**Record extracts:**
========

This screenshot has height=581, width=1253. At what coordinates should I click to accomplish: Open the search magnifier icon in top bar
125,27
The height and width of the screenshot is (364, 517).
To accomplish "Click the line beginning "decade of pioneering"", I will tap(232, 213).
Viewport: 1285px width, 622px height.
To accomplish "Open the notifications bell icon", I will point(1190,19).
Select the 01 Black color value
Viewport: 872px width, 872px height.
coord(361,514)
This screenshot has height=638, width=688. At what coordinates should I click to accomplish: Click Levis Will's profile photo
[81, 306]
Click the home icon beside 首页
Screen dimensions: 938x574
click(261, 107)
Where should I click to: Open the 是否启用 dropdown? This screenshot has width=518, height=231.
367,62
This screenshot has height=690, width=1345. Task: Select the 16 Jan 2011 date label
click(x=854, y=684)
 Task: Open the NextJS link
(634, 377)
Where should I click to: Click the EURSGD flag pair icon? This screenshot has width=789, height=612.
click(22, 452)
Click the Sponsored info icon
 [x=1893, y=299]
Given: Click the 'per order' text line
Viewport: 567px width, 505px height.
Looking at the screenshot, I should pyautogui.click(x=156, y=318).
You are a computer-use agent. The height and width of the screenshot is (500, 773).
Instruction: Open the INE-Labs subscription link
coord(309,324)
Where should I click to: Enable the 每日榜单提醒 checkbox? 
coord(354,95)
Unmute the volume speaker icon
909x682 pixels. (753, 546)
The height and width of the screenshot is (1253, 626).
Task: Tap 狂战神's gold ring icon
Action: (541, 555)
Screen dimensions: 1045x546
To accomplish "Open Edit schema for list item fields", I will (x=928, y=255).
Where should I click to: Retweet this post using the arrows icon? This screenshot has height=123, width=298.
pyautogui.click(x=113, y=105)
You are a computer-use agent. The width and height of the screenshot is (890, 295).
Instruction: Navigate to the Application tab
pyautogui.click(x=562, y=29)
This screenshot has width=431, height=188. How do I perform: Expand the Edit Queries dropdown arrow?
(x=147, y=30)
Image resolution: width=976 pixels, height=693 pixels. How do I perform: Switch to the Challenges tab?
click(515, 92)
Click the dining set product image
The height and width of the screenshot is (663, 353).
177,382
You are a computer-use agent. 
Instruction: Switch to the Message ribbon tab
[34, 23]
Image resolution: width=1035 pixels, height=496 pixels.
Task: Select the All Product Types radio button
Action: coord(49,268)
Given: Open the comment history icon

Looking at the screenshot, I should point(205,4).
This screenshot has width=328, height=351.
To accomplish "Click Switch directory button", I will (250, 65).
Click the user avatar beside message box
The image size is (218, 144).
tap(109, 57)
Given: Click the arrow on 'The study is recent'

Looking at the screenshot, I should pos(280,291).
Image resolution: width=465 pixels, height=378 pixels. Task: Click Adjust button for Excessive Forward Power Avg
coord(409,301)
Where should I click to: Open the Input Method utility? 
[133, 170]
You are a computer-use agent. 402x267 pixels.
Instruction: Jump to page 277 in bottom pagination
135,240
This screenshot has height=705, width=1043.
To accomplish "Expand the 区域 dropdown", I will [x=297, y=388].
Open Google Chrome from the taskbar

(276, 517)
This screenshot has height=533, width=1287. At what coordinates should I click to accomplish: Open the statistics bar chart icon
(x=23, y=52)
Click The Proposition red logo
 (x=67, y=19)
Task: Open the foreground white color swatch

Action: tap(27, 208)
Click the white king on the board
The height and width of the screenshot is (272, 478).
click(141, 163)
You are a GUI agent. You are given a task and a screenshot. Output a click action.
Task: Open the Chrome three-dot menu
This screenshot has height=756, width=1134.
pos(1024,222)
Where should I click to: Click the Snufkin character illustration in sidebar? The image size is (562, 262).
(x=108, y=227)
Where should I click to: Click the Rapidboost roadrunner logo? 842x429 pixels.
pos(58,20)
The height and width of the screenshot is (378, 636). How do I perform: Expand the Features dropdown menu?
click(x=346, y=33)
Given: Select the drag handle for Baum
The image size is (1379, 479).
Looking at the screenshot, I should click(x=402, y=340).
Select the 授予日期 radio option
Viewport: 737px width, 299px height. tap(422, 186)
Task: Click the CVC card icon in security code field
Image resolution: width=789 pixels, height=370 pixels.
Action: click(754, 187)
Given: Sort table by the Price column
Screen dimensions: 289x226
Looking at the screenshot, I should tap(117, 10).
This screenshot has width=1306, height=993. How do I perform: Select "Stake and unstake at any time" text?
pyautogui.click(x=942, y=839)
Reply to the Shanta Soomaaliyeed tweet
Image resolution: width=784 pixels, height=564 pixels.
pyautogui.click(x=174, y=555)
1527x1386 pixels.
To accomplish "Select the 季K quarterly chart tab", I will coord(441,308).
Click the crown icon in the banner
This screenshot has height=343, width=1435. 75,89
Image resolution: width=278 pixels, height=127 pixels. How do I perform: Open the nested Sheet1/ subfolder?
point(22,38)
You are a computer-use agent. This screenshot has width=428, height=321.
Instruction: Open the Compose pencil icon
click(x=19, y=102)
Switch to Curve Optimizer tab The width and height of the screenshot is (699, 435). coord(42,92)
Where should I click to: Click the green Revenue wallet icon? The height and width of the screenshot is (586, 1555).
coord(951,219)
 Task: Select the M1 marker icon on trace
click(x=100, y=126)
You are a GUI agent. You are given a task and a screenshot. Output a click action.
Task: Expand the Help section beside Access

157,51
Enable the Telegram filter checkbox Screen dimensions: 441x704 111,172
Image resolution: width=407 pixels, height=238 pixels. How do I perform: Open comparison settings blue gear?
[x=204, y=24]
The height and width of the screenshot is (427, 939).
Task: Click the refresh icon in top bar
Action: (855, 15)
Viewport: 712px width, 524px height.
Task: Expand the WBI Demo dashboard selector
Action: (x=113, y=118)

========

**Aim of the task:** If a line comes after the one containing "The height and width of the screenshot is (364, 517).", leave it out; set down every line of the data before it, and that line itself, exactly.

**Response:**
This screenshot has height=581, width=1253. At what coordinates should I click to accomplish: Open the search magnifier icon in top bar
125,27
The height and width of the screenshot is (364, 517).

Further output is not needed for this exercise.